Personal information
- Full name: Steve Brian Sharp
- Born: 11 September 1957 (age 68) Paddington, New South Wales

Playing information
- Position: Second-row
Club
| Years | Team | Pld | T | G | FG | P |
| 1979–90 | Parramatta Eels | 164 | 7 | 0 | 0 | 27 |
- Source:

= Steve Sharp (rugby league) =

Australian rugby league footballer & administrators

Steve Sharp (born 11 September 1957) is an Australian rugby league football administrator and former professional player, who was previously chairman of the Parramatta Eels club, with whom he played and won three premierships in the 1980s.

==Playing career==
Sharp started playing in Sydney's New South Wales Rugby Football League Premiership for the Parramatta Eels club during the 1979 NSWRFL season. He was selected as one of Parramatta's reserves in the 1981 NSWRFL season's grand final, in which they defeated Newtown to claim their maiden premiership.

Sharp was selected to play for the Eels at second-row forward in the 1982 NSWRFL season's grand final victory over the Manly-Warringah Sea Eagles. At the end of the 1983 NSWRFL season Parramatta again faced Manly in the grand final and again Sharp played at second-row forward in the Eels victory, making it three consecutive premierships for the club.

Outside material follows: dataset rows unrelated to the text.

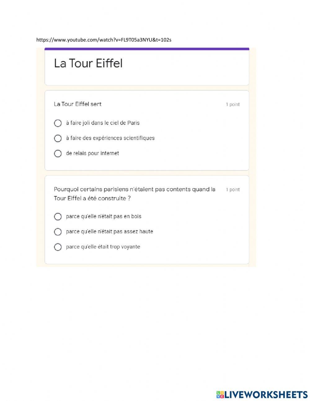Click the answer text "à faire des expériences scientifiques"

click(x=110, y=138)
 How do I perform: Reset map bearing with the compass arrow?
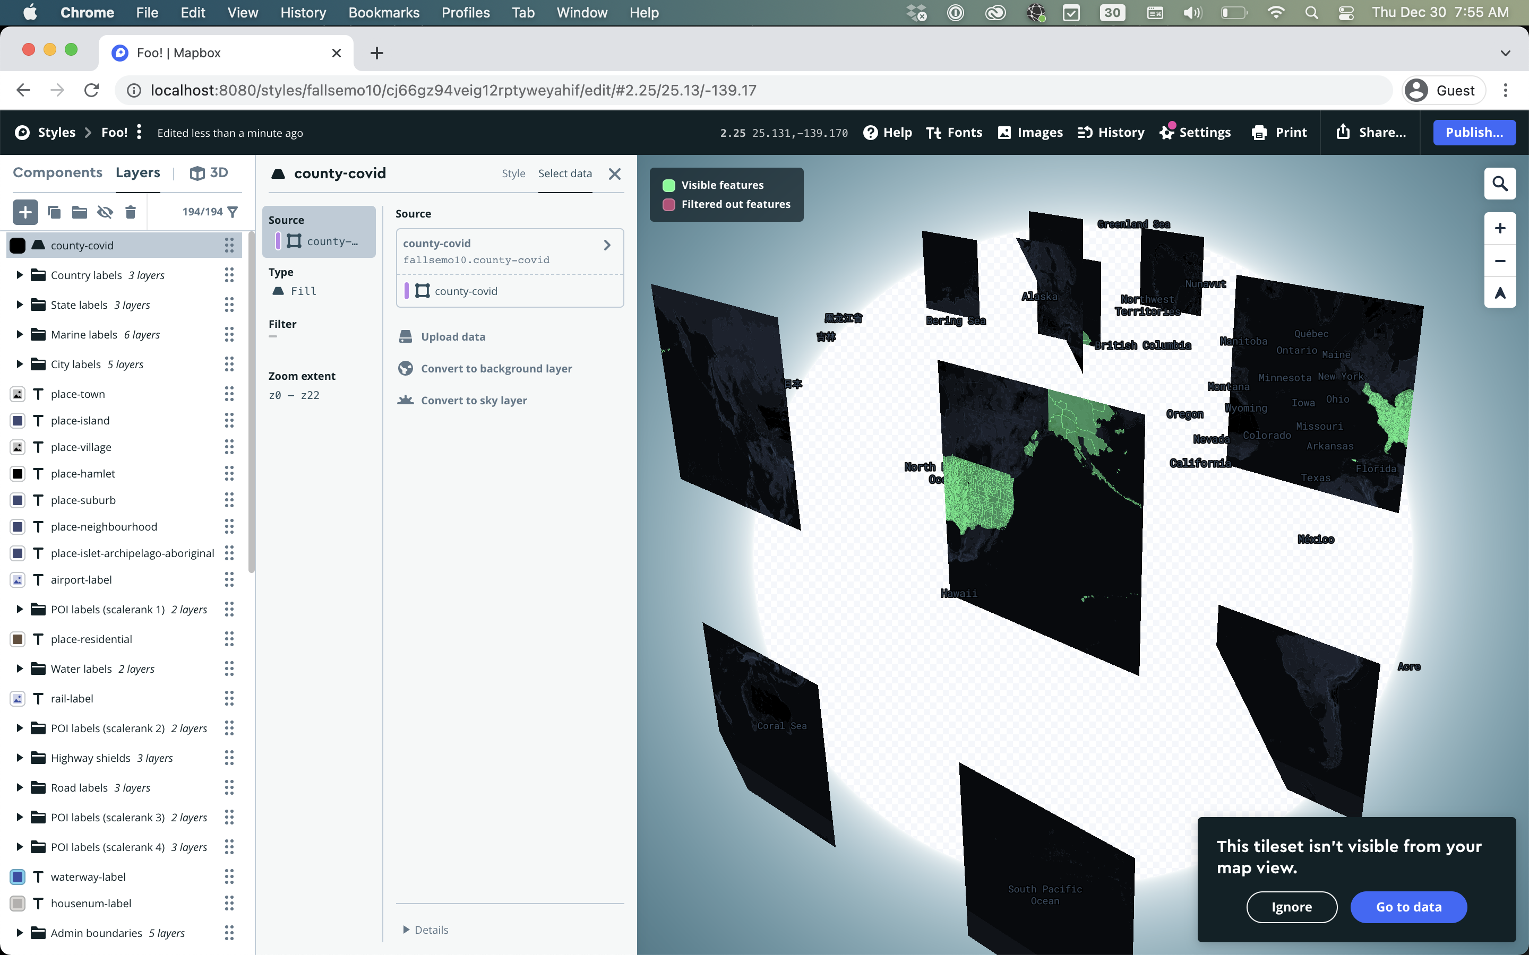pos(1501,292)
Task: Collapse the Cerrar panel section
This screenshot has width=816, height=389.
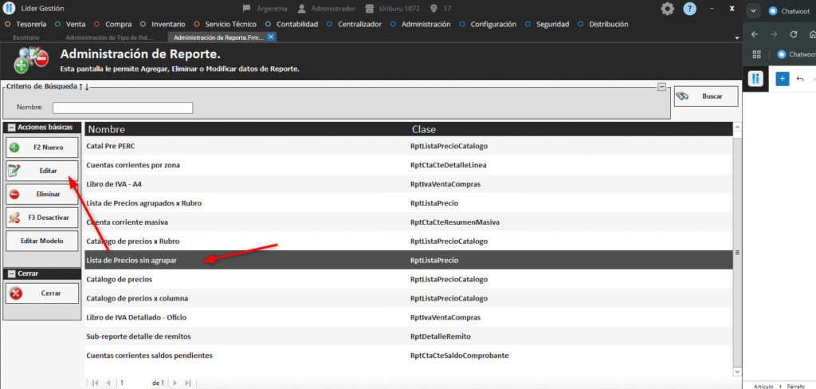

He was selected to play for the Eels as a reserve in the 1984 NSWRL season's grand final which was lost to the Canterbury-Bankstown Bulldogs.

When the newly-build Parramatta Stadium hosted its first match in 1986, Sharp scored the first try there. The 1990 NSWRL season was his last in first grade.

==Post-playing==
In May 2013 Sharp was elected Chairman of the Parramatta Eels board, replacing Roy Spagnolo. In 2016, Parramatta were involved in a salary cap scandal where it was revealed that secret payments to players had been made and that the club had been over the cap since 2013. Sharp along with what the media dubbed "The gang of five" were deregistered by The NRL in the fallout of the scandal.

In August 2016, Sharp spoke to the media saying "I'm totally disappointed in the NRL's decision in finding me guilty of being part of a system that defrauded the salary cap, That never happened, but I have to live by the decisions of the NRL, I'm not saying it didn't occur I'm saying that I didn't have the knowledge at the time that this stuff was happening, I don't apologise for something I wasn't aware of, I've lost the love of the game over the last 18 months, I still love Parramatta and I care about the club but I've lost the love of the game, and going back to my earliest memory, I've always had it. That's sad".